## [Requirements]
Using the excerpt on how Python parses complex numbers, decide whether each statement agrees with it: (a) integers have no signed zero; (b) -0j is read as a single complex literal with a negative imaginary part; (c) Python's left-to-right parser is described as fast, simple, and easy to explain. For each, answer yes or no and quote the words of the excerpt that decide it.

## [Excerpt]
═══
Python's choices here will make more sense if you understand how the tokenizer works, it does not want to backtrack:

$ echo "-0-0j" > wtf.py
$ python -m tokenize wtf.py
0,0-0,0:            ENCODING       'utf-8'        
1,0-1,1:            OP             '-'            
1,1-1,2:            NUMBER         '0'            
1,2-1,3:            OP             '-'            
1,3-1,5:            NUMBER         '0j'           
1,5-1,6:            NEWLINE        '\n'           
2,0-2,0:            ENDMARKER      ''

But you can reason it yourself easily too, from the datamodel hooks and operator precedence:

>>> -0-0j  # this result seems weird at first
0j
>>> -(0) - (0j)  # but it's parsed like this
0j
>>> (0) - (0j)  # unary op (0).__neg__() applies first, does nothing
0j
>>> (0).__sub__(0j)  # left-hand side asked to handle first, but opts out
NotImplemented
>>> (0j).__rsub__(0)  # right-hand side gets second shot, reflected op works
0j

The same reasoning applies to -0j, it's actually a negation, and the real part is implicitly negated too:

>>> -0j  # where did the negative zero real part come from?
(-0-0j)
>>> -(0j)  # actually parsed like this
(-0-0j)
>>> (0j).__neg__()  # so *both* real and imag parts are negated
(-0-0j)

Let's talk about this part, it's pointing the blame in the wrong direction:

Python's str() representation for complex numbers with negative real and imaginary parts is unhelpful

No, there is nothing incorrect about the implementation of __str__ here, and your use of complex(-0,-0j) makes me suspect you didn't fully understand what's going on in the first place. Firstly, there is never reason to write -0 because there is no signed zero for integers, only floats. And that imaginary part -0j is still parsed as a USub on a complex as I've explained above. Usually you wouldn't pass an imaginary number itself as the imaginary part here, the right way to call complex is just with two floats: complex(-0., -0.). No surprises here.

Whilst I'll agree that the parsing/eval of complex expressions is counter-intuitive, I have disagree that there is anything amiss in their string representation. The suggestion to "improve" on the eval of expressions may be possible, with the goal of making eval(repr(c)) round-trip exactly - but it will mean that you can not use Python's left-to-right munching parser any more. That parser is fast, simple, and easy to explain. It is not a fair trade-off to greatly complicate the parse trees for the purpose of making expressions involving complex zeros behave less strangely, when nobody who needs to care about such details should be choosing repr(c) as their serialization format in the first place.
═══
## [Material supplied]
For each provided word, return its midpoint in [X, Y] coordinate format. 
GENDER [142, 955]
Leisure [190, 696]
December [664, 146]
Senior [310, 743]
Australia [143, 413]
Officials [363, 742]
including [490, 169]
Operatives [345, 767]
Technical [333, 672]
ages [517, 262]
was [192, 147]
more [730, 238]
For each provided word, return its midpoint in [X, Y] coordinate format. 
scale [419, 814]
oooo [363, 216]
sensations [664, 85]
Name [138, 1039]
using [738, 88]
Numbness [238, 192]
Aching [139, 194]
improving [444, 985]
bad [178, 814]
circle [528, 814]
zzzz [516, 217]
═══
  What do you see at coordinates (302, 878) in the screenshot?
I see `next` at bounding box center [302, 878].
═══
## [Complete output]
(a) Yes: "there is no signed zero for integers, only floats"
(b) No: "it's actually a negation, and the real part is implicitly negated too"
(c) Yes: "That parser is fast, simple, and easy to explain."